The principle of general average is based on the York-Antwerp Rules, established in 1890. The Japanese Commercial Code also dictates that all parties must share the loss of the sacrificed cargo in the event of a maritime catastrophe and if general average is declared.
Let’s say that you have shipped some freight internationally. There was a fire on the ship that is carrying your cargo, but the crew extinguished it. The ship was saved and did not sink. However, dozens of containers got wet (flooded) due to the extinguishing of the fire, and the shipments inside these containers got damaged. The ship arrives at the destination and it seems like the container with your shipment is intact. However, to your surprise, the company that owns the ship is asking you to share the loss of the sacrificed cargo in order to get your shipment released, as “general average” has been declared. What is general average? It is an international maritime law. However, you say to yourself, as any other person in the same situation would say, “Why do I need to pay anything when I didn’t do anything wrong? On the contrary, aren’t I more like a victim whose cargo was exposed to danger?”
So, they are asking you to pay your share.
Should you worry? This is where your purchased insurance comes in handy. If you have purchased marine insurance, you do not have to worry about compensation because, in accordance with the Japanese commercial code, the marine insurance is responsible for paying for general average on your behalf. Japanese Commercial code Section 817 states that marine insurance covers “general average”.
When shipping internationally by freight, you are literally and figuratively “on the same boat” as the ship itself and thousands of owners of the other cargo. In other words, you are a member of the community sharing a common destiny.

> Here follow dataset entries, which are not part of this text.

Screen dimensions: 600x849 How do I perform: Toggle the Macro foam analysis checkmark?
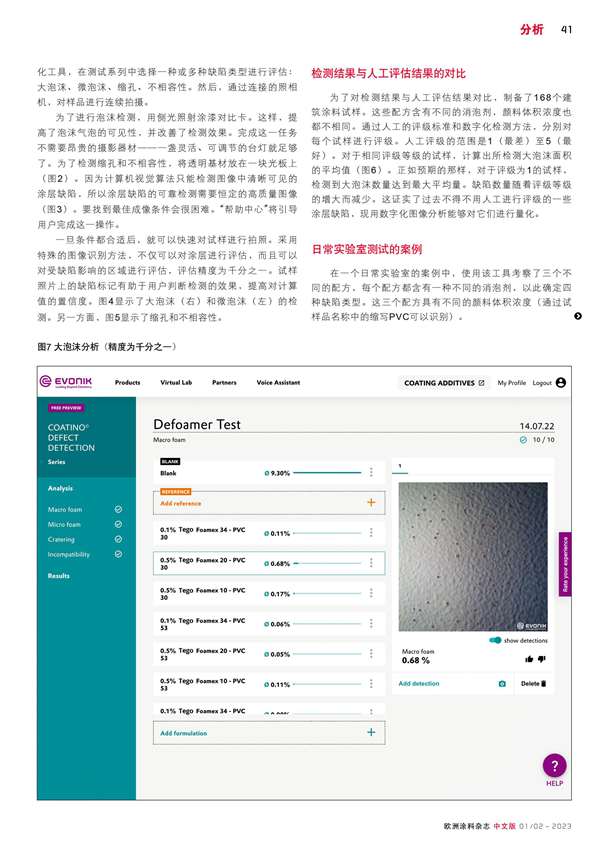click(x=118, y=510)
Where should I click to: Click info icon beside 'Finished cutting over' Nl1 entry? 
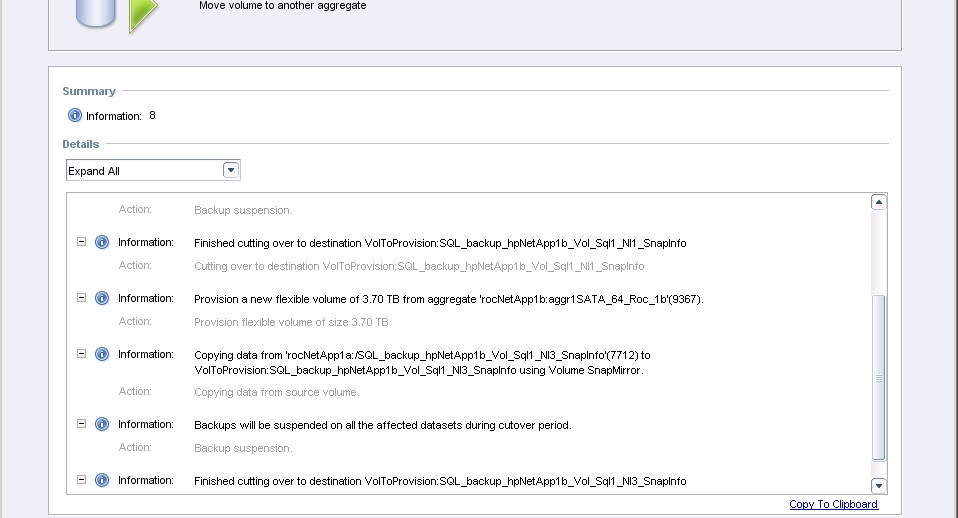(102, 242)
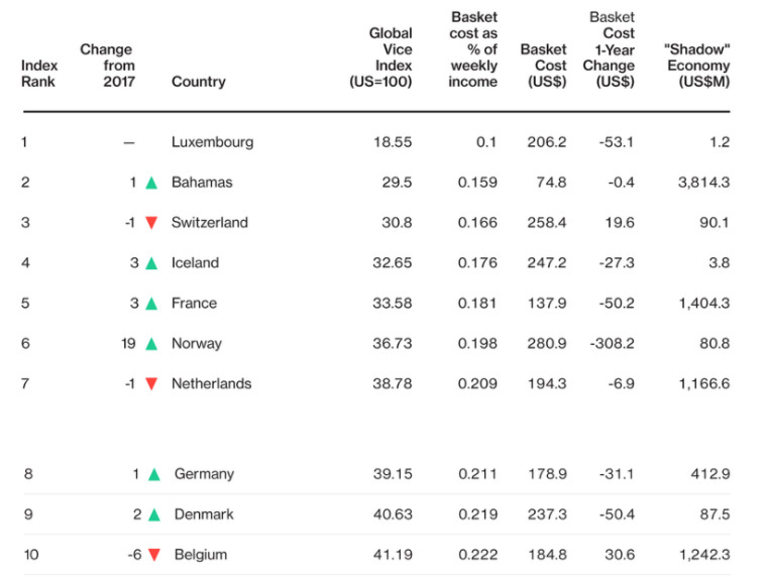Click the red down arrow beside Switzerland
768x577 pixels.
point(151,223)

If a vessel experiences a marine accident such as a fire, a collision, going aground, or sinking, not only the crew of the ship, but also the cargo onboard, will be exposed to danger. To escape from such an emergency situation, the crew of the ship may take extraordinary emergency actions solely by the judgment of the ship’s master. Examples of emergency actions include jettisoning some containers into the ocean, using the fire extinguisher, pouring seawater into the ship’s body, and calling for rescue ships for salvage. In the case of such emergencies, the crew do not have time to decide (and they should not be wasting time deciding) whose cargo should be sacrificed to save the ship or to save as many containers as possible. When such an action is taken, there is normally damage to the cargo and/or vessel, loss of the cargo or monetary expenses. The fundamental of general average is based on the premise that some cargo was able to be saved because other cargo had been sacrificed or because of the extra expenses. Therefore, all parties, including those whose cargo arrived safely at the destination, should share the expenses arising from the loss or damage, as a member of the community sharing the same destiny.

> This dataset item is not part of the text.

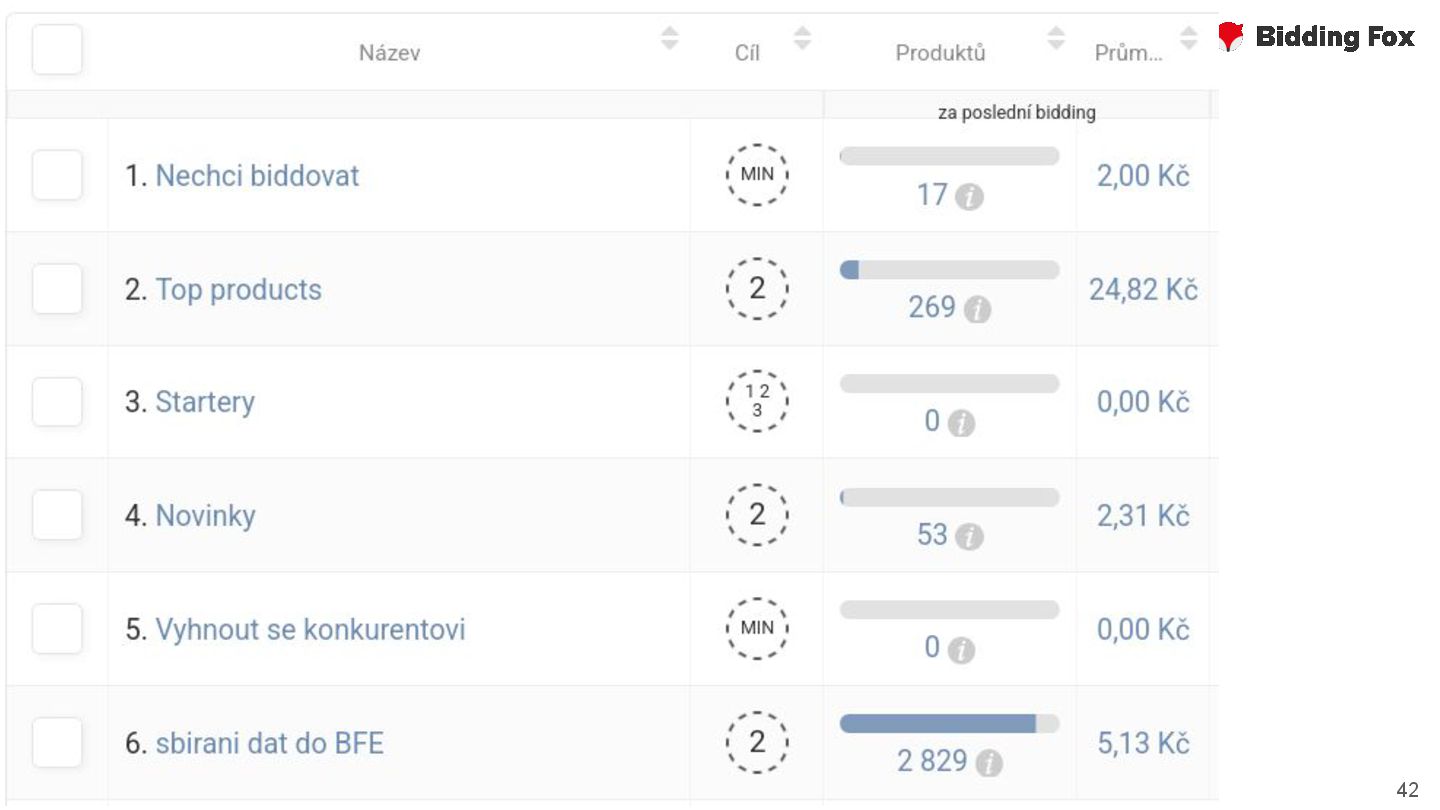
Task: Click the Průměr column header
Action: [x=1128, y=53]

What exactly is general average?
General average is a legal principle included in maritime law. It indicates, simply, that all parties who are involved in a specific voyage may receive a request to proportionally share losses resulting from sacrifices required due to various conditions encountered during that voyage. Therefore, even customers who have received their cargo could legally be required to pay compensation to other parties whose cargo were sacrificed. In this way, those parties whose cargo was damaged or jettisoned by the actions taken to protect the vessel, the cargo, and the crew can receive compensation because of the contributions of those parties that did not suffer a loss.
Take a container ship that has been loaded with 3,000 containers belonging to 3,000 customers. While at sea, the vessel goes aground or is about to go aground (or even about to sink). Sixty of those containers have to be jettisoned to save the rest of the cargo as well as the crew and the vessel. Because of the timely action of the crew, no lives were lost. However, because of general average, the loss of those 60 containers must be shared equally by all of the cargo owners.
General average is quite complex and may be declared even when the entire ship sinks and all containers are lost or when no cargo / containers are damaged.
The principle of General Average (GA) is centuries-old, going back as far as 800BC – the sea laws of ancient Rhodes.